As teachers, we know we are only a part of our student’s musical education. Our students spend a limited amount of time with us, so we should all aim to emphasize the “why” along with the “how” at every single stage of musical development. Teachers and teaching artists can create classroom plans, structure private lessons, and craft events and performances that require our students to study deeper engagement with all types of audiences. We can also encourage our students to be better audience members themselves. We teach our students to become part of the “social act” when they realize that listening is less about whether they “like” a piece of music than whether they can find something interesting or fascinating about the musical work. We must go beyond, “What do I want my students to know?” to asking ourselves, “What do I want my students to do with what they know?”
The job of teaching audience engagement extends to the other side of the fourth wall, too. We need to provide honest and constructive feedback on performance regularly. This is like user testing for your next performance. The idea is to gain insight from people with more experience by asking the right questions. The experience is not over when you tear down and leave the performance hall. It is over after you have had a chance to find out what worked and what didn’t from your perspective on stage and those in the audience whom you trust. You want to find out whether your listeners made a personal connection. If they did, they will come back for more. If they did not, they probably won’t. Audience feedback allows the performer and presenter to respect the various entry points and pathways the listener takes with the music.
If magic is the experience of a result without awareness of the process, arts organizations are in the business of magic. It is so challenging to cross all the t’s on a strict budget in our world, but it doesn’t exempt us from creating magic. Let your organizational benchmarks be measured against similar world-class experiences not just the dollar values. Alan Brown and Rebecca Ratzkin in “Making Sense of Audience Engagement” define audience engagement as “a guiding philosophy in the creation and delivery of arts experiences in which the paramount concern is maximizing impact on the participant.” As arts organizations we must cherish our role in making the concert space a place of magic and pass on that love to our artists, interns, and colleagues.

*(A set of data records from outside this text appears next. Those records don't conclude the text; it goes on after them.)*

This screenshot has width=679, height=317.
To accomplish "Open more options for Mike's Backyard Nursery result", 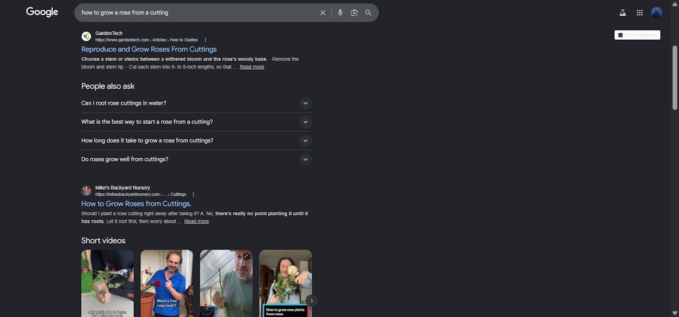I will (193, 194).
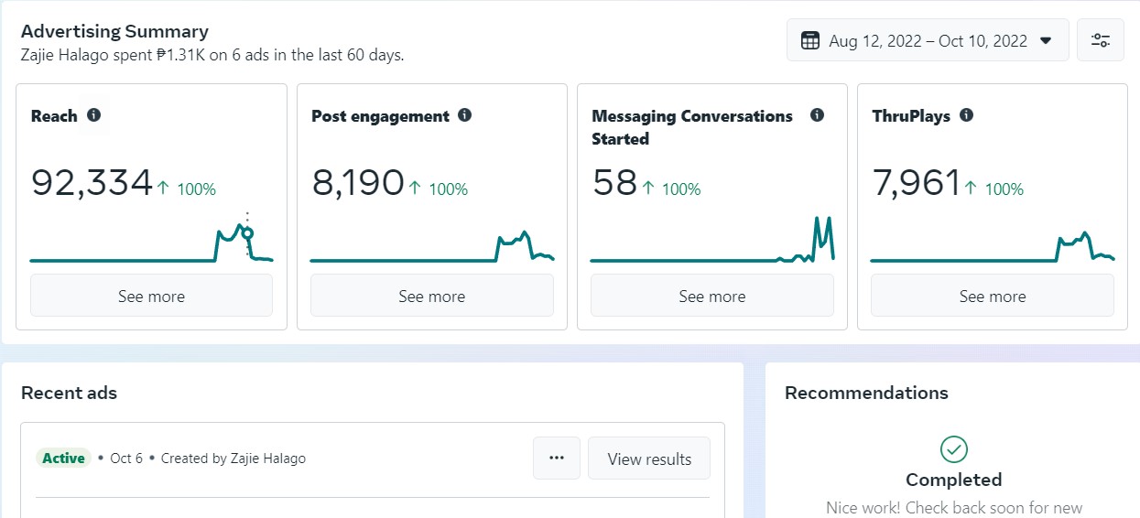Click the Messaging Conversations Started info icon

point(817,115)
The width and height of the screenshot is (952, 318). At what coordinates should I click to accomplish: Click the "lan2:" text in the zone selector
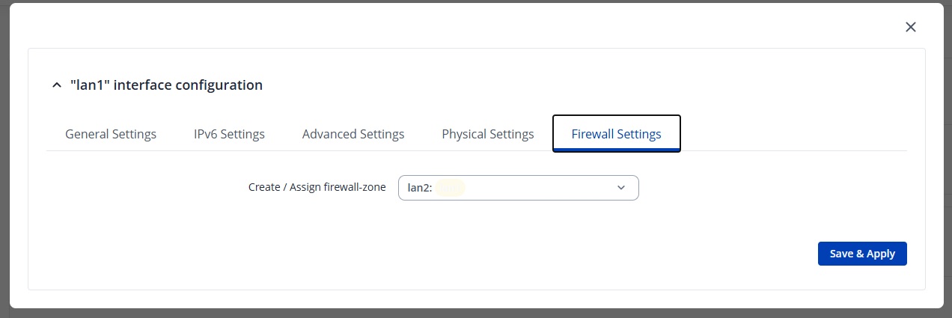coord(420,188)

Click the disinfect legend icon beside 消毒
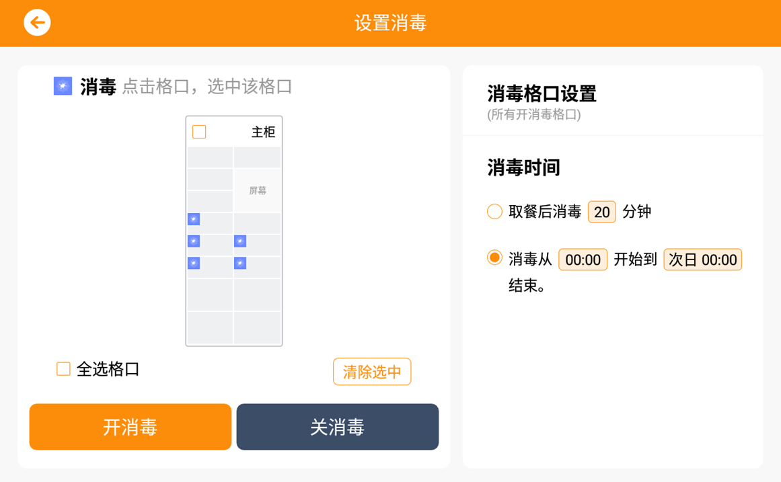(x=63, y=86)
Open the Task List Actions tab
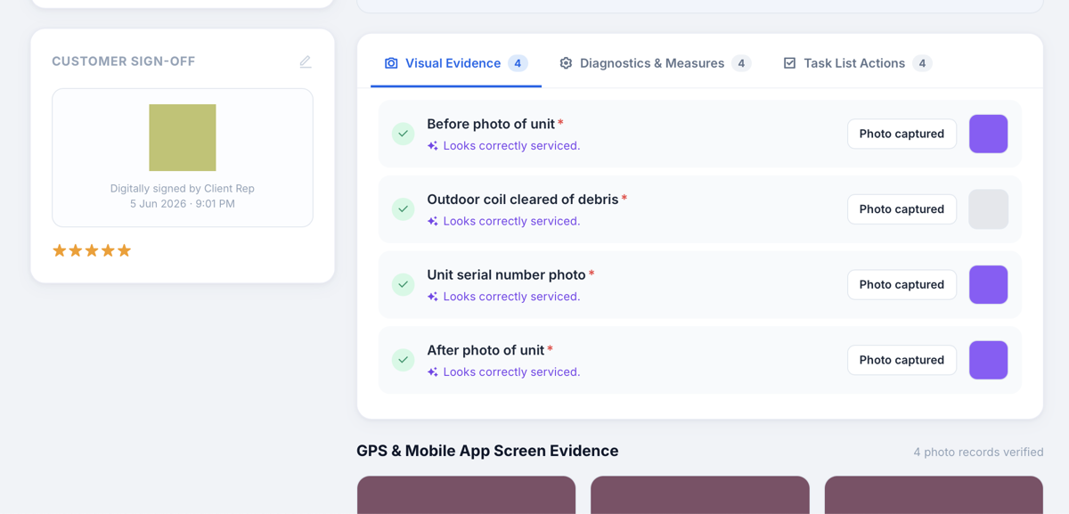 (858, 63)
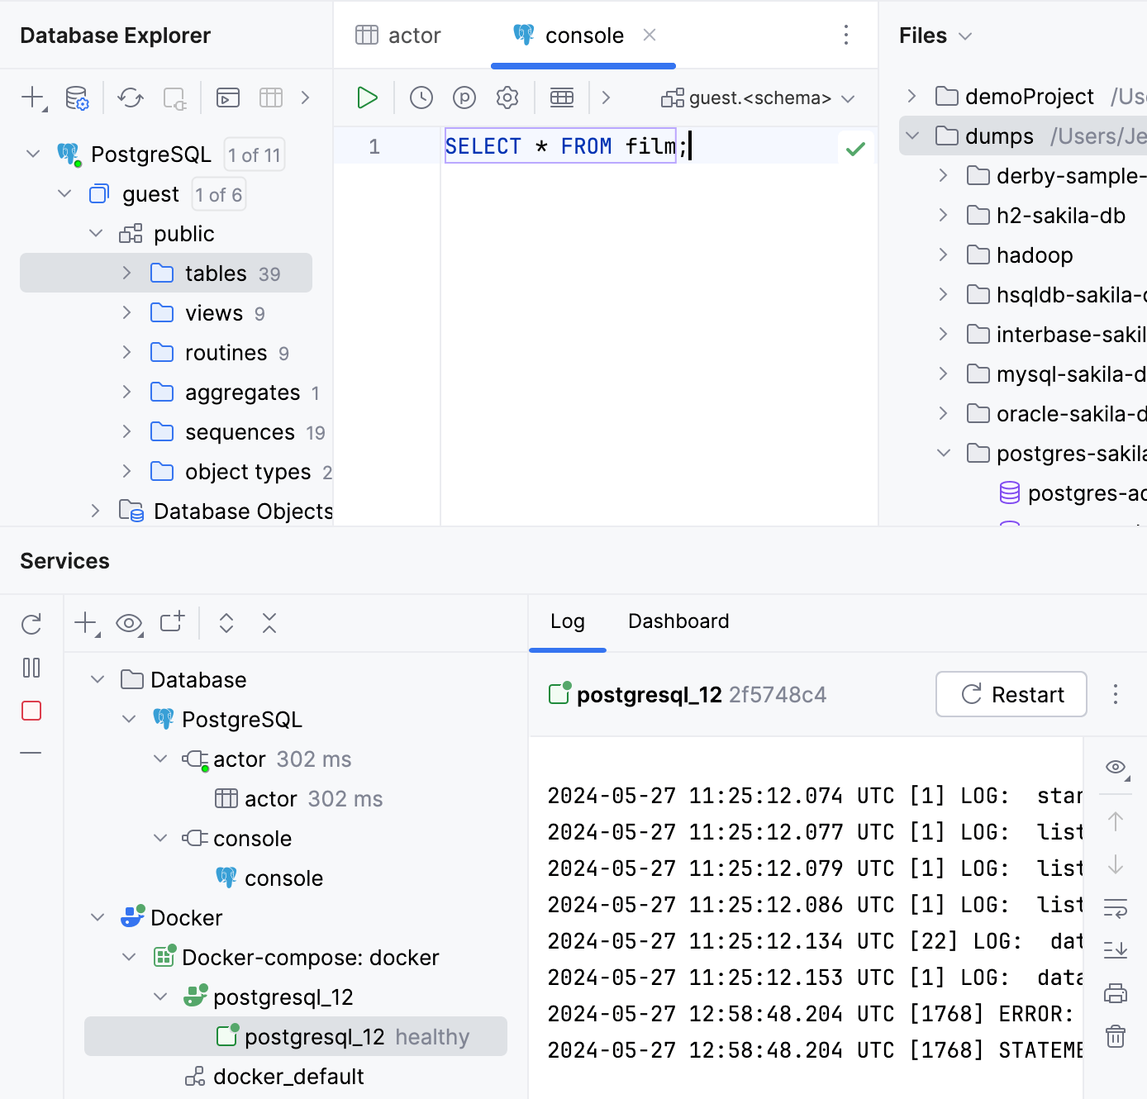Image resolution: width=1147 pixels, height=1099 pixels.
Task: Open Data Source Properties in Database Explorer
Action: pyautogui.click(x=77, y=97)
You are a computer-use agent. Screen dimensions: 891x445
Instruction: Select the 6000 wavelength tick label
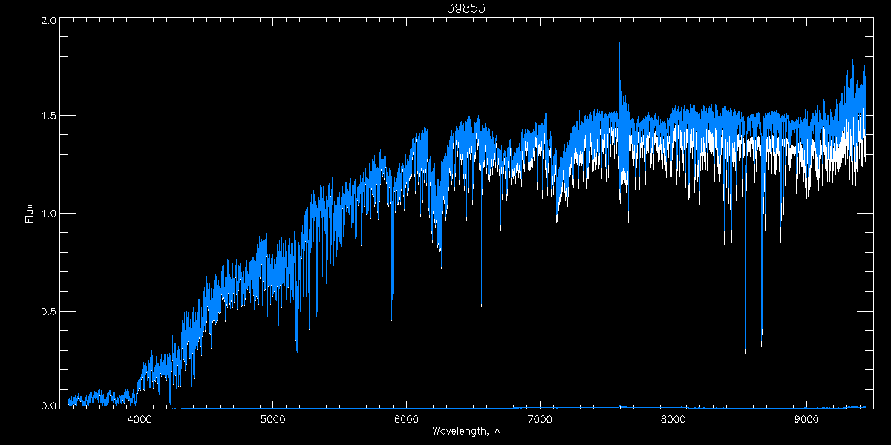point(406,418)
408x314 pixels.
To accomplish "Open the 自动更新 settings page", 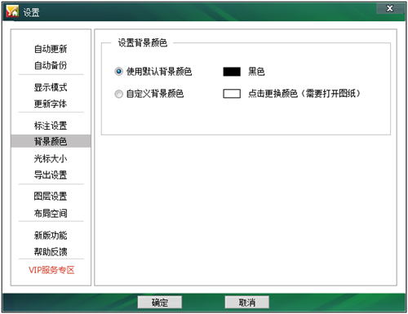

It’s our job as musicians to nurture the audience. How do inexperienced musicians know how to do any of that without being taught? It is our job as arts administrators to care for our audience beyond their role as donors and ticket buyers. We must teach our colleagues and interns to raise more than funds. We need to raise our audience. As experienced audience members, we need to provide feedback regularly. Finally, it is our job as teachers in all facets to radicalize and actualize our students to understand the “why” and not just the “how” of making music for others.